A practice that has been around for years, offshoring, as the name would suggest, takes advantage of significantly lower pay rates in other countries by having work formerly performed in the United States shifted there. Since companies first put their toes in these waters some time ago, much has been learned that we in the health care industry, slow as usual to pick up on business trends, can use to guide our efforts as we get deeper into these practices.
First, while many processes offer apparent efficiencies that are never seen in reality, correctly orchestrated offshoring does, in fact, offer real cost savings, typically in the range of 15 percent to 30 percent. How much savings is realized depends primarily upon the kind of work sent abroad.
For example, if we are conducting a one-off attitude and usage study on the Internet, the project conceptualization, through questionnaire design, will typically be handled locally. Offshoring the implementation, from questionnaire programming through quality control, charting, etc., will typically result in a 10 percent to 15 percent savings on the project cost. Quite simply and correctly, clients usually expect their local marketing research agency personnel to work closely with them on the early stages of such a project, and to be actively involved in adding insights to the research findings.
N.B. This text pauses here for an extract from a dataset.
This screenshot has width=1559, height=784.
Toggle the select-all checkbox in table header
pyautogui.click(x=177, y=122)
Where larger savings are available, on the other hand, is when a relatively standardized questionnaire is administered in several waves over time, thus lowering the percentage of the project that is allocated to local project design and interpretation efforts and increasing the percentage of implementation work amenable to offshoring. In health care marketing research, for example, the classic example of such a situation is seen in tracking studies, where basically the same information, using basically the same instrument, is collected quarterly for a year or more. Here, savings of 30 percent or more on the total cost of the project can be realized through offshoring.
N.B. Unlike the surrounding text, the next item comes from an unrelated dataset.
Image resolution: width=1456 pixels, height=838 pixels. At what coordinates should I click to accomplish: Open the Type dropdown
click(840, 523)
Second, at the present time we are seeing these percentage savings begin to shrink slightly. Quite simply, though Costa Rica, Eastern Europe, China, etc., are being discussed as potential sources of offshoring work, the reality is that offshoring in 2008 – and likely for the foreseeable future – means sending work to India, since India is the only country with the infrastructure and trained labor pool available in sufficient size to support our needs. In fact, sufficient amounts of marketing research are now being offshored to India that the principles of supply and demand are beginning to apply, leading to higher prices charged by the subcontractors to the researchers in other countries who must increasingly compete for these scarce resources. To date, however, while prices are creeping up, cost savings in the 10 percent to 30 percent range can still be realized.
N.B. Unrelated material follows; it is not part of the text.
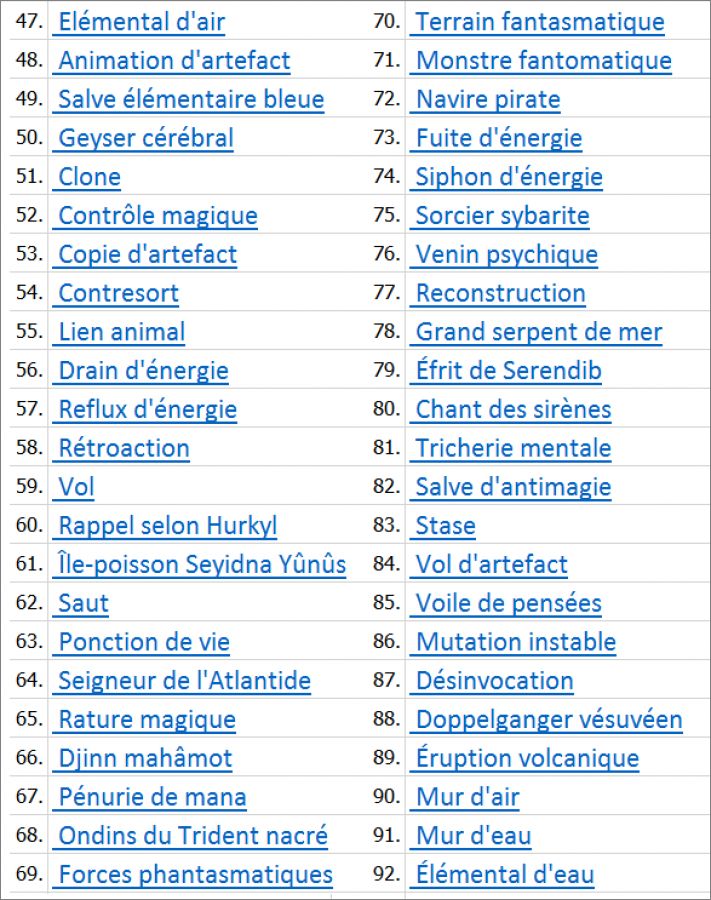The height and width of the screenshot is (900, 711).
Task: Click the Éfrit de Serendib link
Action: [x=508, y=371]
Third, those considering offshoring work for the first time should understand that it takes time to transition from doing implementation work domestically to doing it offshore. Rather than being an all-or-nothing shift, a transition period is required that often lasts six months or more before an effective working relationship is established between local researchers and their Indian colleagues. To facilitate this process, Jim Calandrillo, the management team member most responsible for the GfK U.S. Healthcare Companies’ efforts in this area, recommends the establishment of a single point of contact within the research agency doing the offshoring. This associate should be responsible for coordinating all work sent offshore and be the go-to person for any researcher in the agency using such services. Having this single point of contact obviously makes it easier for the research agency to come up the learning curve in terms of its offshoring partners’ strengths and weaknesses, and to more quickly learn their procedures. It also ensures that the agency, through this single point of contact, is consistent in its communication of procedures, requirements, etc., to its offshoring partner.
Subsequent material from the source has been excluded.